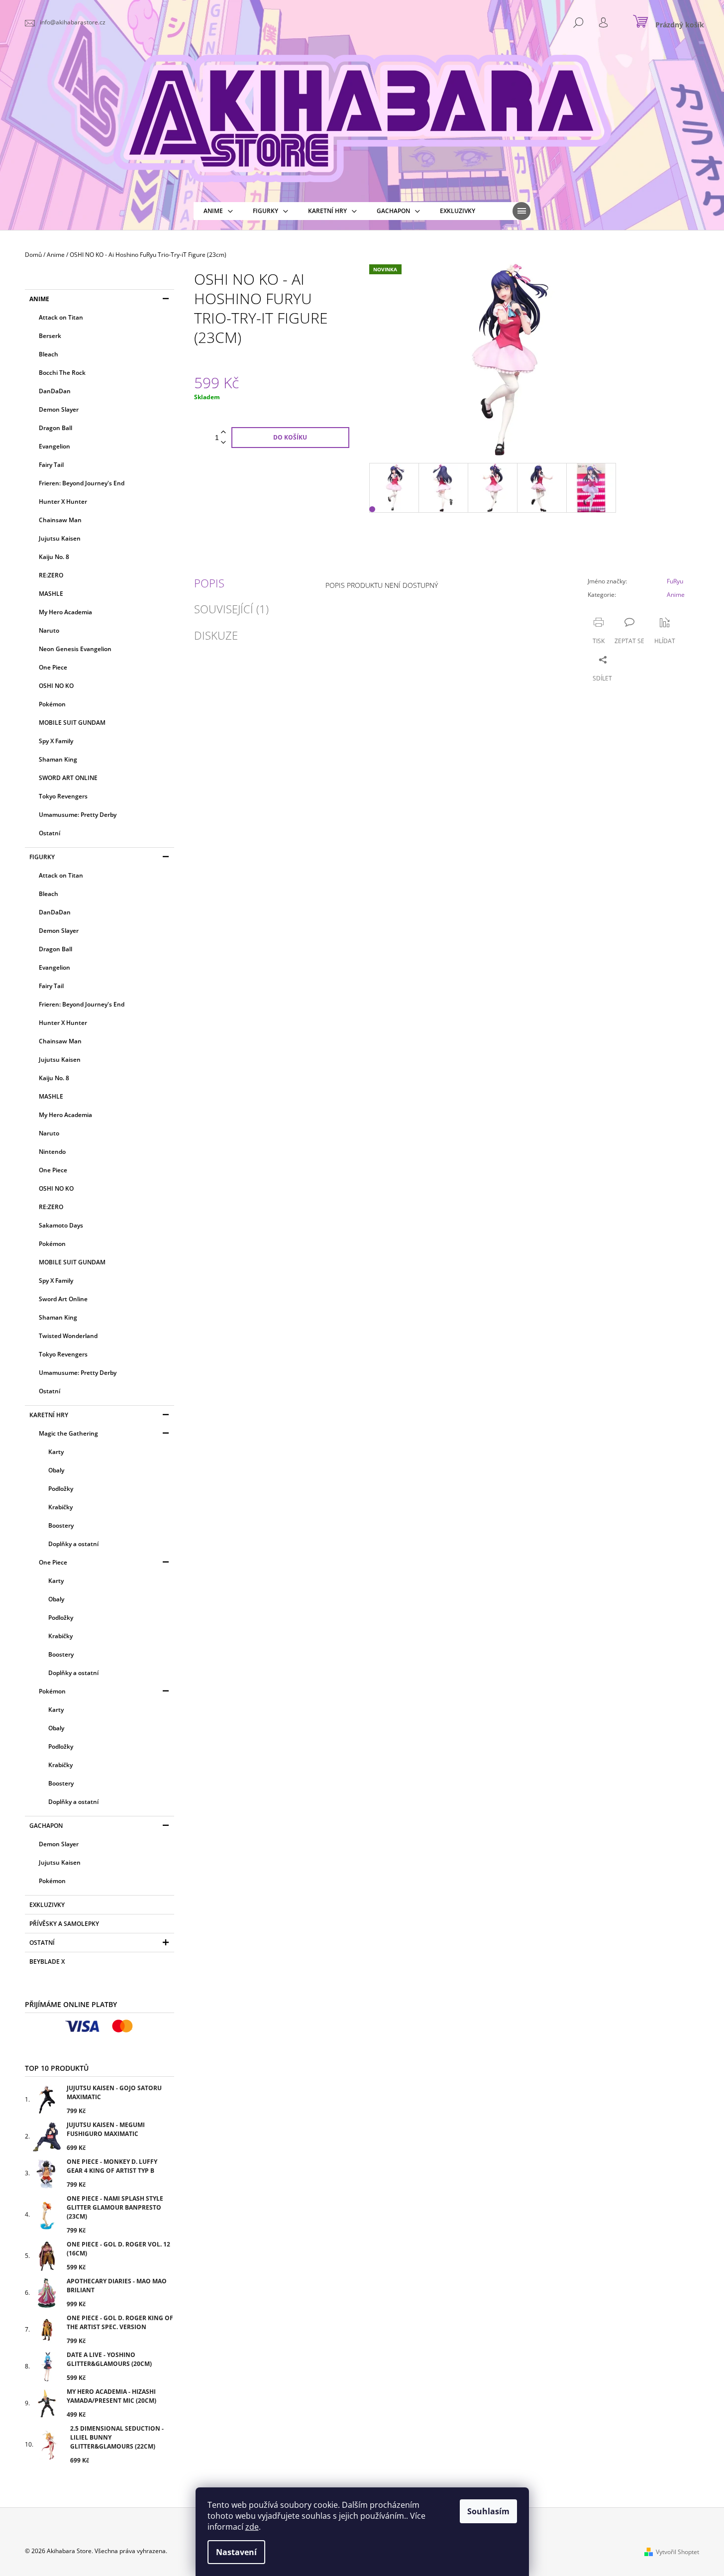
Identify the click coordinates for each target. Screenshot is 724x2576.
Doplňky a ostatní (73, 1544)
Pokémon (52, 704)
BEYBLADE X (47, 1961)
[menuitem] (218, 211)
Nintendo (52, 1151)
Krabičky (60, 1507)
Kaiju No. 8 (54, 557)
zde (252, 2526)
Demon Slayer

:: About this task ::
Print exactly, and only, the lines from the line that contains "Pokémon (52, 704)" through the last line of the records.

:: Solution to this exercise ::
Pokémon (52, 704)
BEYBLADE X (47, 1961)
[menuitem] (218, 211)
Nintendo (52, 1151)
Krabičky (60, 1507)
Kaiju No. 8 (54, 557)
zde (252, 2526)
Demon Slayer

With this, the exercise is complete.